Ontario
Vital Statistics include two, conflicting marriage registrations for
William J. Carleton and Isabella Tibbetts. See our
transcription of those registrations.
On 17 Jul 2009 their great-granddaughter, Susan
Rossberg De Simone of Greenwich, Connecticut,
emailed us the following explanation.
I can clear up the puzzle about the
Wellington Jeffers Carleton
and Isabella Murray wedding in Port
Dover.
I am the great-granddaughter of
William Jeffers Carleton and Isabella Murray Tibbetts. I have
their family Bible in my possession. It was given to Isabella on
her wedding day by her father and mother.
According to the inscription in
this Bible's Family Record section, Isabella and Wellington
were wed on 12 Oct 1869, so neither date in [the Ontario Vital
Statistics] records is correct. I visited Port Dover once, and if
memory is correct, the church where they were married had had a
fire years before that destroyed its records. This may account for
the marriage date problem.
Isabella's parents were Rev.
William Tibbetts, M.D., and Laura Matilda Richardson Tibbetts.
According to the Family Register, Wellington Jeffers Carleton was
born 18 Feb 1846 in Belleville, Canada, and Isabella was born 25
Nov 1846 in Funchal, Madeira. (William Tibbetts and Laura Matilda
were Scots.) According to family tradition, Wellington was a
teacher.

Dataset extract:

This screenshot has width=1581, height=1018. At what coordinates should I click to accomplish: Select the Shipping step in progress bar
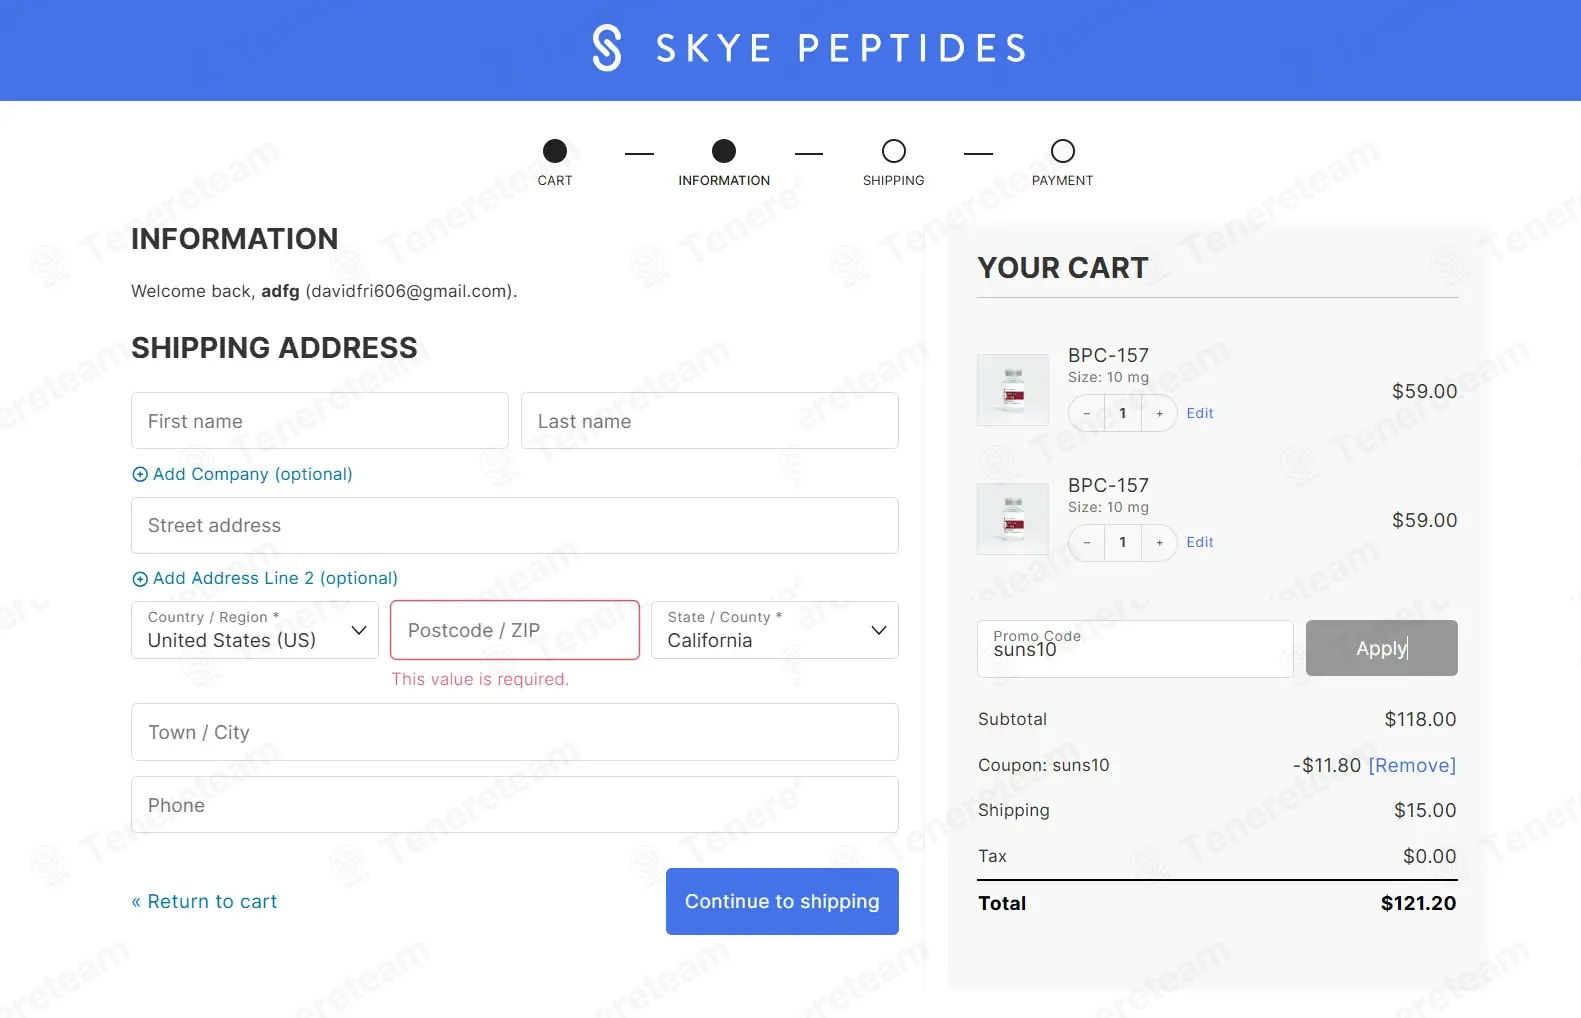[894, 151]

Goal 1:
Answer these from the account of the Carleton–Tibbetts marriage:
(a) On what date did the great-granddaughter email her explanation?
(b) According to the family Bible, on what date were Isabella and Wellington wed?
(c) Where was Isabella born?
Goal 2:
List every full date (day, month and year) that appears in the account of the Carleton–Tibbetts marriage.
Goal 3:
Carry on writing the account of the Carleton–Tibbetts marriage from where it stops.

Reply 1:
(a) 17 Jul 2009
(b) 12 Oct 1869
(c) Funchal, Madeira

Reply 2:
17 Jul 2009
12 Oct 1869
18 Feb 1846
25 Nov 1846

Reply 3:
Wellington and Isabella had four
children:
Arthur, born 3 Aug 1870 in Port Dover;
Clarence Hugh, born 24 Nov 1872 in Sault Ste.Marie, Canada;
Mary Ann born 16 Oct 1875; and
Matilda Isabella, born 9 Dec 1878 in Indianapolis, Indiana; died
age 2, on 16 May 1881 in Indianapolis.
Mary Ann married John Petterson in 1901 in Princeton, Minnesota.
Clarence was my grandfather. Neither Arthur nor Mary had children,
though both married.
Isabella and Wellington were
divorced, at her instigation, 11 Feb 1889, in Hennepin County,
Minnesota. (I have the District Court Document.) According to
extant letters from Isabella at the time, the cause was his
alcoholism which sometimes made him violent. She was awarded
custody of the children, although her sons were already
18 and 16 at the time.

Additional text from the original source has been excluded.